La salle des spectacles de l’Institut français de Djibouti accueillait le comédien et auteur congolais, David-Minor Ilunga, mardi soir. L’humoriste y a joué « délestages », un spectacle dans lequel il s’est longuement moqué des réalités sociétales kinoises.

Au lendemain des attentats en Europe, un congolais est arrêté en situation irrégulière à Bruxelles lors d’un contrôle policier, suspecté d’être un terroriste potentiel. Il est interrogé par des policiers avec lesquels il partage une même passion pour l’Euro de foot et l’équipe nationale Belge. Entre supporters, il se croit naïvement tiré d’affaire, mais ce soir-là les Diables Rouges perdent le match contre le Pays de Galles et il est transféré en centre fermé…

Là, face à une avocate commise d’office et peu motivée, il parle de son pays… Avec en vrac : Papa Wemba, la Cour pénale de La Haye, les migrants, les toilettes sans porte dans la cour commune  et les chiottes collectives, les délestages en tous genres, (les suppressions… momentanées !) de l’eau, de l’électricité, des salaires, des soins ; les taxis où l’on « se sardine » pour entrer,  le terrorisme, les casques bleus, le Dieu Coltan, la rumba des kalachs, le ndombolo-couper-décaler des élections libres et, bien sûr, l’article 15 de la constitution populaire : «débrouillez-vous »…

Autant de tranches de survie livrées dans la gouaille des mots et des langues de la rue, autant de vérités sous la farce, mais aussi autant d’amertumes bien trempées…Seul en scène, David-Minor Ilunga est ce jeune homme qui se souvient et raconte sa vie à Kinshasa. « Oui, m’dame, à Kinshasa, la mort est un état civil qui nous colle à la peau et on s’en moque. Comme ces gamins qui jouent au football avec elle dans le quartier, pieds nus, en chevauchant des câbles électriques dénudés et béants au sol et on s’en moque ». Ici, c’est froid et difficile.

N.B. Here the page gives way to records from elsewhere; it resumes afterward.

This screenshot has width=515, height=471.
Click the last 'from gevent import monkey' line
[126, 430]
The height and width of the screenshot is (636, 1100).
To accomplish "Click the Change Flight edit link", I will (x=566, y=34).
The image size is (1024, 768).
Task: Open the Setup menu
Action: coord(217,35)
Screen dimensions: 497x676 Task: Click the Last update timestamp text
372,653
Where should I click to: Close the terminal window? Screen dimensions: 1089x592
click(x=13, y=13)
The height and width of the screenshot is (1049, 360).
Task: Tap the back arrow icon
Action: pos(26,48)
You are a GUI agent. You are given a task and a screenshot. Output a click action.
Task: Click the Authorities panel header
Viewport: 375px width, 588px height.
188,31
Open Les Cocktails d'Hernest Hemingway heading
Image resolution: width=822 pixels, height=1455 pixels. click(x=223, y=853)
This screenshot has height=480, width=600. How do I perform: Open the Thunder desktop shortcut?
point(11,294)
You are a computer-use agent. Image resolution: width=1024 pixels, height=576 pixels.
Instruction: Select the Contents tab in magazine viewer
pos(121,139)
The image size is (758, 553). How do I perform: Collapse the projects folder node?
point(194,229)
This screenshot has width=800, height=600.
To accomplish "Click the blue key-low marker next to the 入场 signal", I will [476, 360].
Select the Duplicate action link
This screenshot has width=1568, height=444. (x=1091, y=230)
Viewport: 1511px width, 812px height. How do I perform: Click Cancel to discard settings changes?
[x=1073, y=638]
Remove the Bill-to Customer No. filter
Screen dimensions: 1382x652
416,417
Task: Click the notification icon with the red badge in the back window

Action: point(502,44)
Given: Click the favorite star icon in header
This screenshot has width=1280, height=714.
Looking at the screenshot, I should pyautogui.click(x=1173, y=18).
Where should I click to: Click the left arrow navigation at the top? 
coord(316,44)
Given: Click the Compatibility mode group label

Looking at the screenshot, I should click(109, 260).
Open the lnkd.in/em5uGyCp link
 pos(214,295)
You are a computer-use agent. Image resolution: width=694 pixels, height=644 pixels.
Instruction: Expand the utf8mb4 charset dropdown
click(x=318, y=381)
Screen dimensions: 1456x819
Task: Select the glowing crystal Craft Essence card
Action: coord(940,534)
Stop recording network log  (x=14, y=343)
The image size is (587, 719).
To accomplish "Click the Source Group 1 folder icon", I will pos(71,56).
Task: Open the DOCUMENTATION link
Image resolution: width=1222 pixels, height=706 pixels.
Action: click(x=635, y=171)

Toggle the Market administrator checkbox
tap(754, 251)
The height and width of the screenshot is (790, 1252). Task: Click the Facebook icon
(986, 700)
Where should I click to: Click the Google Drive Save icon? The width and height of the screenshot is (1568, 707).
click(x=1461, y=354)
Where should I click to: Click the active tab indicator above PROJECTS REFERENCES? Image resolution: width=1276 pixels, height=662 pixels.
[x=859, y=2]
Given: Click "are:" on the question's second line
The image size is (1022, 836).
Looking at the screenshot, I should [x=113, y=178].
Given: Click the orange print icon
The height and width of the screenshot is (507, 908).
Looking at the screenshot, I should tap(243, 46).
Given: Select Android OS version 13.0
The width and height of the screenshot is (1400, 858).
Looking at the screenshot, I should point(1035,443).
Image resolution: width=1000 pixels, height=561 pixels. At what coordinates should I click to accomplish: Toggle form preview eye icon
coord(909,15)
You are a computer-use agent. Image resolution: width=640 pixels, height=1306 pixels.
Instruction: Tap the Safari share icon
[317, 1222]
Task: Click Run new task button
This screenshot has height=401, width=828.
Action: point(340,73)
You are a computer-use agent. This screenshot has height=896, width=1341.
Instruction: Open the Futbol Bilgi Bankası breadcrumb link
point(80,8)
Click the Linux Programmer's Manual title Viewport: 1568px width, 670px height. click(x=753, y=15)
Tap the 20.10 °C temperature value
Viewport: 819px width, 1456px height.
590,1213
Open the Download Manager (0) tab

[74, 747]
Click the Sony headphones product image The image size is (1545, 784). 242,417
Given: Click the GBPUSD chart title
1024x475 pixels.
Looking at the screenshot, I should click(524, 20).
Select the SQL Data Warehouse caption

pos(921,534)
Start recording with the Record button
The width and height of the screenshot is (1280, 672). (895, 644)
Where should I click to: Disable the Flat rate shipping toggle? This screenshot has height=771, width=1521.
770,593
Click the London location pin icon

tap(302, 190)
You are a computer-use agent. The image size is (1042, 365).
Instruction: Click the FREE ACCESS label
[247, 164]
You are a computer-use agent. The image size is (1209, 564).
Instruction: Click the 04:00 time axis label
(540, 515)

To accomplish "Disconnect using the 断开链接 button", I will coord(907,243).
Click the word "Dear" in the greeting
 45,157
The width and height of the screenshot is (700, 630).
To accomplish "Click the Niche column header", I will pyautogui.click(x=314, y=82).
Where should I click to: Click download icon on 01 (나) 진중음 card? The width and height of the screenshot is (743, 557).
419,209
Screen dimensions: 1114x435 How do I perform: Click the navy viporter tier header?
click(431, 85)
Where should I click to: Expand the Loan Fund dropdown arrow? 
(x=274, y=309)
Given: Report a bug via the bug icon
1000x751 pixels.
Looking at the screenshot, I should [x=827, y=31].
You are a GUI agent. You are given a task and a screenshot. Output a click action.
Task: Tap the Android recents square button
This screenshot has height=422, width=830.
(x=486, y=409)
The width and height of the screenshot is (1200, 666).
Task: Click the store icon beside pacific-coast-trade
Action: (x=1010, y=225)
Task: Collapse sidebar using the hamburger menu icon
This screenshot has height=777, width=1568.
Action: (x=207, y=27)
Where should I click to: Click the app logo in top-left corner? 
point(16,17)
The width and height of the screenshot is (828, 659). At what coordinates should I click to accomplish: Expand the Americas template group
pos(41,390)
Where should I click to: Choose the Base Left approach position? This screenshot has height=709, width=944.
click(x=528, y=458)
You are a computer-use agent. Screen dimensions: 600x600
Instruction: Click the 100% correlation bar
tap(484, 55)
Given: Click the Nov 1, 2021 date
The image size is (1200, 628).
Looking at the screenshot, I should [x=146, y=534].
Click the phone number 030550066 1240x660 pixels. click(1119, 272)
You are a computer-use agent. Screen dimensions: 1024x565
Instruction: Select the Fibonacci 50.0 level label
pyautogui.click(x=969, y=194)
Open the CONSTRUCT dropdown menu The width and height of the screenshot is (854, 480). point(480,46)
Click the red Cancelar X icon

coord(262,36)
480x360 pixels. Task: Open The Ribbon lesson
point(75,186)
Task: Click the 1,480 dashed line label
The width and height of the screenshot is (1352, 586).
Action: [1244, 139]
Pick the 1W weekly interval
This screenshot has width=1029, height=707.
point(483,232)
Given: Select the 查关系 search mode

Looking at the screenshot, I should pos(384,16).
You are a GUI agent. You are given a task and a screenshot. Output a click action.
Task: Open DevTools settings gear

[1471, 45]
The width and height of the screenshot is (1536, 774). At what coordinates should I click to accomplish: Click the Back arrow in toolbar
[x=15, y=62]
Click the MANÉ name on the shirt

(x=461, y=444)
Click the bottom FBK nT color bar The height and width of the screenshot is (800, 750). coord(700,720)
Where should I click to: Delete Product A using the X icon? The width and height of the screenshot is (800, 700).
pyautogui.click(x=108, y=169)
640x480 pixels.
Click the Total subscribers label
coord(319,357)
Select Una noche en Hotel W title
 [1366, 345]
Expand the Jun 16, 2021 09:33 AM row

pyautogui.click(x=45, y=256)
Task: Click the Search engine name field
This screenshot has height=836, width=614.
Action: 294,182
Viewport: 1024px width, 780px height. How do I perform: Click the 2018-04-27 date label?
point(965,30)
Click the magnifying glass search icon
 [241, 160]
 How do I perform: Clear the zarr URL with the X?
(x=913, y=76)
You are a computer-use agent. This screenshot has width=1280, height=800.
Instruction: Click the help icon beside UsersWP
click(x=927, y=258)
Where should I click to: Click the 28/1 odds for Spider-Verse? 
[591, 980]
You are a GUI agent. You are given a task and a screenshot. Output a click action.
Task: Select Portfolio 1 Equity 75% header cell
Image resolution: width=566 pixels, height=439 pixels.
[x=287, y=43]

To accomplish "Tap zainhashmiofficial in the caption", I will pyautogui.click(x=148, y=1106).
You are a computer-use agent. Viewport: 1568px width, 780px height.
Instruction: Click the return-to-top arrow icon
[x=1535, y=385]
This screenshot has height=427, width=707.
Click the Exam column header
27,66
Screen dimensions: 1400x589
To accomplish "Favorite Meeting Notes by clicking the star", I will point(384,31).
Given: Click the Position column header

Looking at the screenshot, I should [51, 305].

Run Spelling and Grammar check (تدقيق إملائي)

Là-bas, « au pays, la mort est un état civil qui nous colle à la peau et on s’en moque ». Là-bas, il y a le fleuve, le « pondu frais », le poisson braisé et le souvenir de Nadège…

La création de Délestage s’inscrit bien dans le développement d’une coopération artistique entre des acteurs majeurs de Belgique et du Congo, dont le Théâtre de Poche est l’initiateur et le réceptacle depuis vingt ans. Délestage est une « kinoiserie » drôle, émouvante, interpellante, d’une sincérité troublante. « Il y a quelque chose d’inquiétant dans l’humour de ce jeune auteur congolais, un peu comme le rire d’une hyène qui va passer à table » décrit Roland Mahauden. 

 David-Minor Illunga a la « kinoiserie » facile, il joue, plaisante, se moque de son état et préfère le rire aux larmes, le rire aux armes. Et, il raconte des histoires dont il préfère sourire et faire rire. Même si, même si…

Auteur et comédien né à Kinshasa (RDC), le théâtre lui tombe dessus alors qu’il est encore adolescent. Depuis, il navigue entre les planches et la plume. Il a joué dans plusieurs pièces, entre autres Amours Bunkers dont il est l’auteur dans une mise en scène de Noël Kitenge avec Roland Mahauden pour directeur d’acteur, Musika d’Aristide Tarnagda et Gentil petit chien de Hakim Bah mises en scène d’Aristide Tarnagda, Cyrano de Kinshasa (d’après Cyrano de Bergerac d’Edmond Rostand), adaptation et mise en scène d’Israël Tshipamba.